Structural and functional study of Spindlin1/C11orf84 protein complex

Abstract

Histone methylation is critically important in transcriptional regulation and is involved in diverse biological processes. Aberrations in establishing or interpreting histone methylation marks may lead to disease. Spindlin1 is a histone methylation reader that recognizes H3K4me3 active transcription mark and H3K4me3R8me2a dual-methylation marks to regulate multiple cellular functions. However, it is challenging for a histone reader protein to complete such complicated functions. One intriguing question regarding Spindlin1 is whether it cooperates with other proteins to carry out its functions.

In this study, I identified and systematically characterized the structure and function of a novel protein complex formed by Spindlin1 and C11orf84. Chapter III describes the identification and structure determination of the Spindlin1/C11orf84 complex. C11orf84 binds to the Spindlin1 Tudor III domain but not Tudor I or Tudor II domains that are responsible for methylated histone H3 binding. Structural comparison of the Spindlin1/C11orf84 complex with the previously published Spindlin1 showed no obvious conformational change in the Spindlin1 Tudor I or Tudor II domains upon association with C11orf84, suggesting the Spindlin1/C11orf84 complex retains methylated H3 binding activity. Indeed, results from ITC and co-IP assays confirmed that the Spindlin1/C11orf84 complex binds to H3K4me3 or H3K4me3R8me2a peptides at a level comparable to that of Spindlin1 alone.

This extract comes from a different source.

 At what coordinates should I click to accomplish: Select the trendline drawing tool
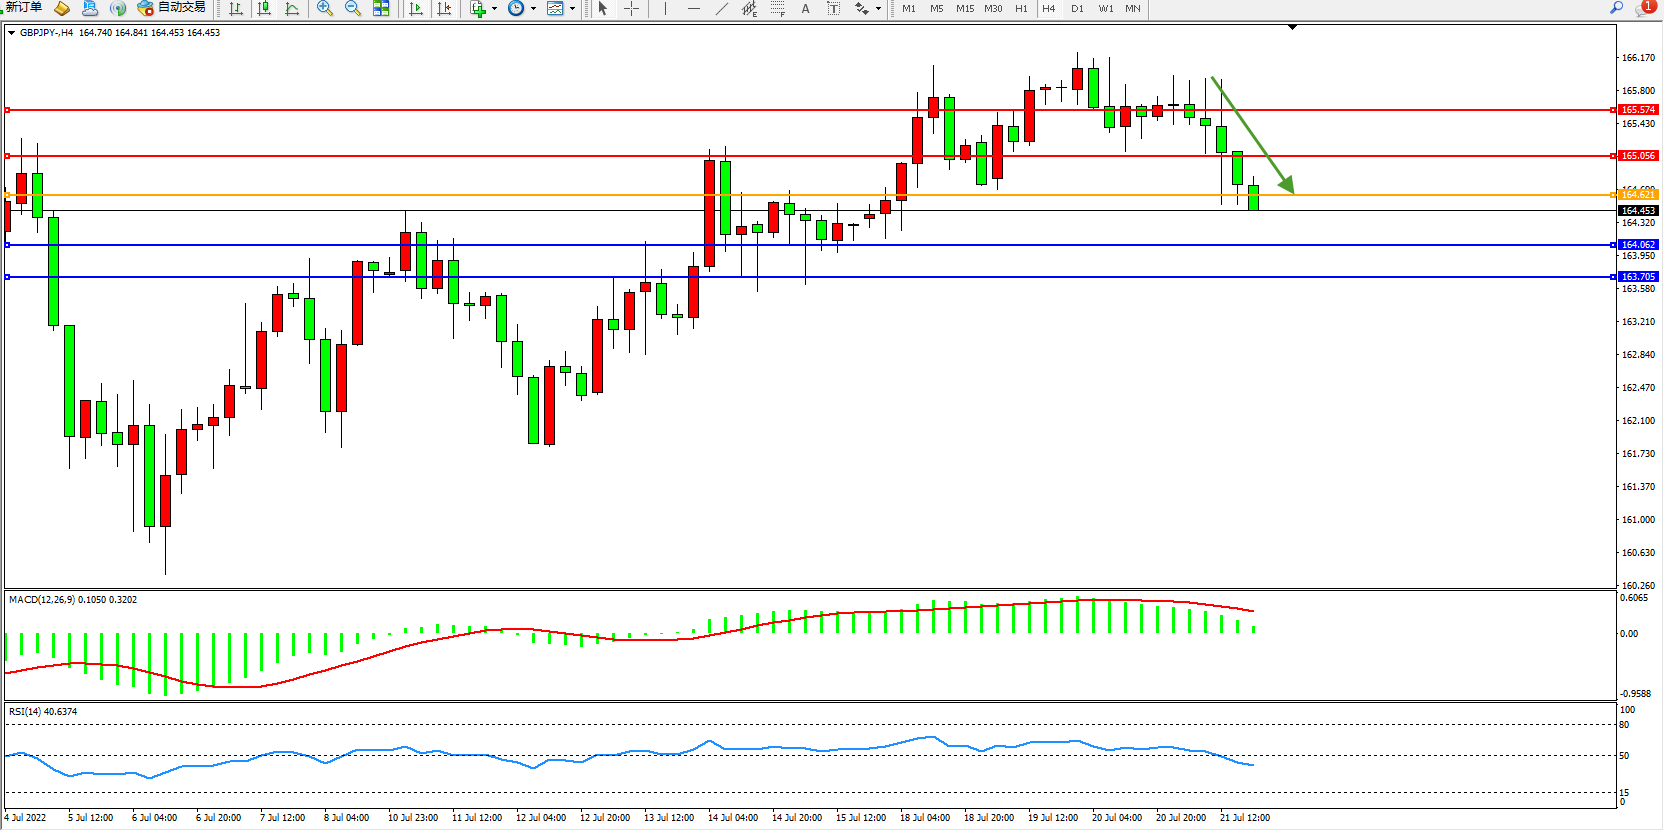722,9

To gain structural insight into the recognition of H3K4me3R8me2a dual-methylation marks by the Spindlin1/C11orf84 complex, I further crystallized and determined the high-resolution structure of the Spindlin1/C11orf84/H3K4me3R8me2a ternary complex. Comparison between the Spindlin1/C11orf84/H3K4me3R8me2a ternary complex structure and a previously published Spindlin1/H3K4me3R8me2a binary complex structure suggested that the H3R8me2a binding pocket of Spindlin1 may fit the H3K9me3 mark better. As predicted, the ITC assay showed that the Spindlin1/C11orf84 complex binds H3K4me3K9me3 more strongly than it binds H3K4me3R8me2a. I next determined the high-resolution structure of the Spindlin1/C11orf84/H3K4me3K9me3 ternary complex. This study, for the first time, reveals the molecular recognition of H3K4me3K9me3 bivalent marks by Spindlin1.

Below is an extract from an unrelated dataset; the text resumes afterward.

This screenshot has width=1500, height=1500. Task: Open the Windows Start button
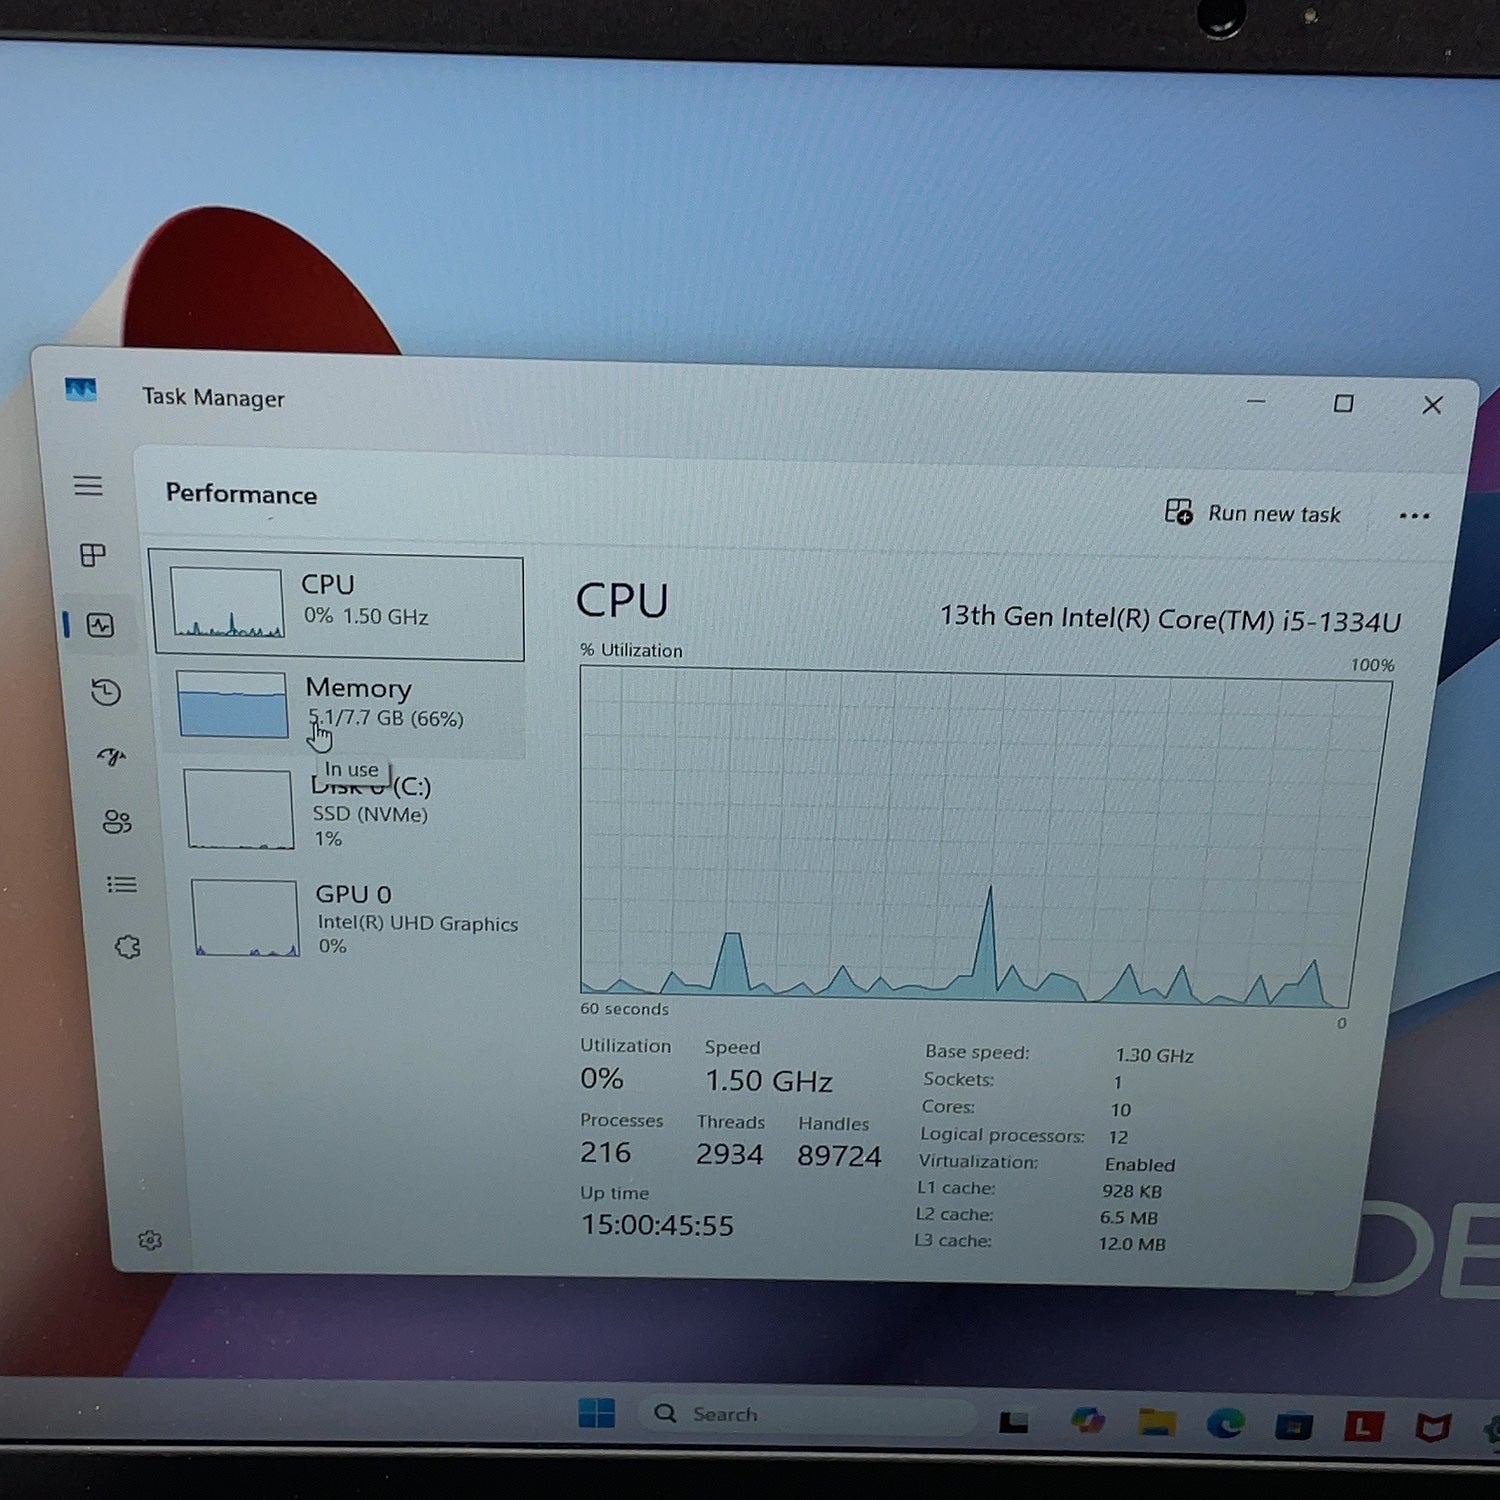[597, 1413]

Chapter IV describes the characterization of the biological functions of the Spindlin1/C11orf84 complex. The genome-wide analysis demonstrated that C11orf84 and Spindlin1 co-occupy promoter regions of a large number of genes, in which a group of genes including an rRNA gene are co-regulated by both Spindlin1 and C11orf84. Spindlin1 and C11orf84 colocalize in nucleoli and active rDNA sites, reinforcing the regulatory role of the Spindlin1/C11orf84 complex in rRNA transcription. Depletion of Spindlin1 or C11orf84 represses the transcription of 45S pre-rRNA. Moreover, ectopic expression of wild type C11orf84 but not mutant C11orf84 that is unable to bind Spindlin1 could restore the 45S rRNA level, implying that C11orf84 cooperates with Spindlin1 in the activation of rRNA transcription. In addition to 45S rRNA transcription, C11orf84 is also involved in cell proliferation, similar to Spindlin1. Strikingly, C11orf84 stabilizes Spindlin1 in vivo. The functional studies suggest that C11orf84 stabilizes Spindlin1 and facilitates its functions in rRNA transcription.